Congress has an opportunity to finally put to bed one of the longest running but seemingly least controversial issues in tech policy: what do police need to do to access private communications held by third parties? For years, the de facto state of the law has been clear. When law enforcement wants to read emails, texts, and other communications held by companies like Google and Microsoft, they need to get a search warrant based on probable cause. But the current federal law, the Electronic Communications Privacy Act (ECPA), has never caught up, causing concerns about future technologies and the privacy of our most intimate communications. In fact ECPA has not been substantially updated since 1986.
So what’s going on? Back in 2010, a federal appeals court held in case called U.S. v Warshak that emails were protected by the Fourth Amendment and required a warrant. That ruling has never been challenged by the Department of Justice and since then the major tech companies have treated that as the law of the land. The practical result is that when police seek a suspect’s communications, they get a warrant. This hasn’t proved controversial and investigations have continued over the intervening decade without major complaint from law enforcement.

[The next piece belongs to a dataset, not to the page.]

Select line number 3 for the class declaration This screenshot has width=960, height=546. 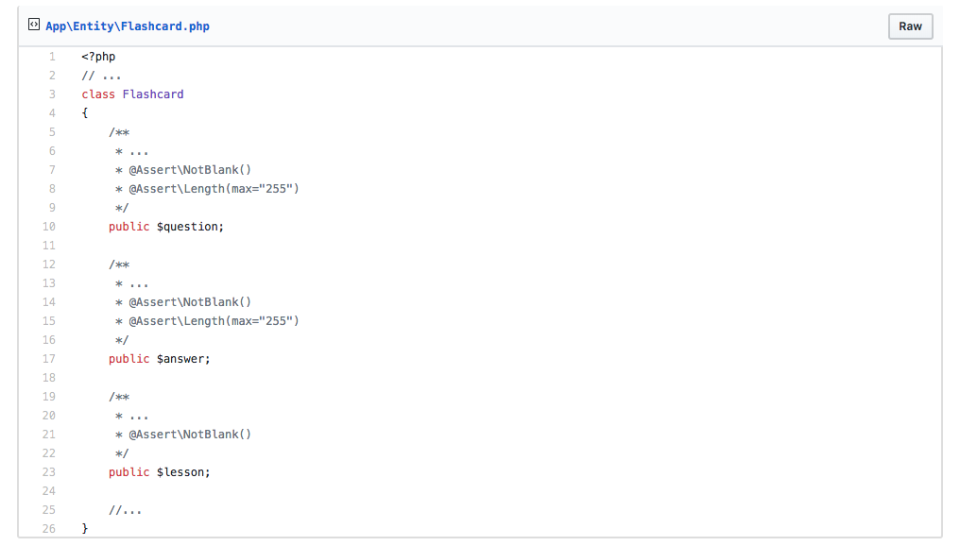[x=52, y=94]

This is the time for Congress to act on a long overdue update.
However, efforts to formally adopt that standard into federal law through legislation called the Email Privacy Act, haven’t been as successful. In spite of the strongest possible support in the US House of Representatives – unanimous approval of a legislative fix – the Senate has never taken up the legislation. That can and should change this week. The language of the Email Privacy Act has been included in the House (but not the Senate) version of must pass legislation, the National Defense Authorization Act (NDAA). House and Senate leaders are meeting this week to iron out differences between the bills.
The case for amending ECPA to include this fix has never been stronger. It enjoys support from groups across the ideological spectrum and tech companies both large and small. In the recently decided US v Carpenter, a case holding that searches of cell phone records require a warrant, the Supreme Court spoke favorably about the need to protect the content of communications with a warrant as well.
So what is the hold up? Certain members of the Senate and law enforcement have resisted this technical fix by insisting it include unrelated measures like the so called “ECTR fix.” Others have called for radical changes to how ECPA operates, such as allowing law enforcement to bypass the warrant requirement anytime they claim something is an emergency. Supporters of the bill, including CDT, have rightly resisted these changes, noting that it doesn’t make sense for Americans to give up major privacy rights in exchange for protections they already enjoy. Additionally, the Email Privacy Act already makes changes for law enforcement, including granting police a longer period to delay notice of investigations and requiring providers to promptly respond to requests.
The Email Privacy Act provides important legal certainty for everyone who stores communications in the cloud and won’t change current police practices. It also helps global customers who store information in the U.S. but may not be protected by the U.S. constitution. This is the time for Congress to act on a long overdue update.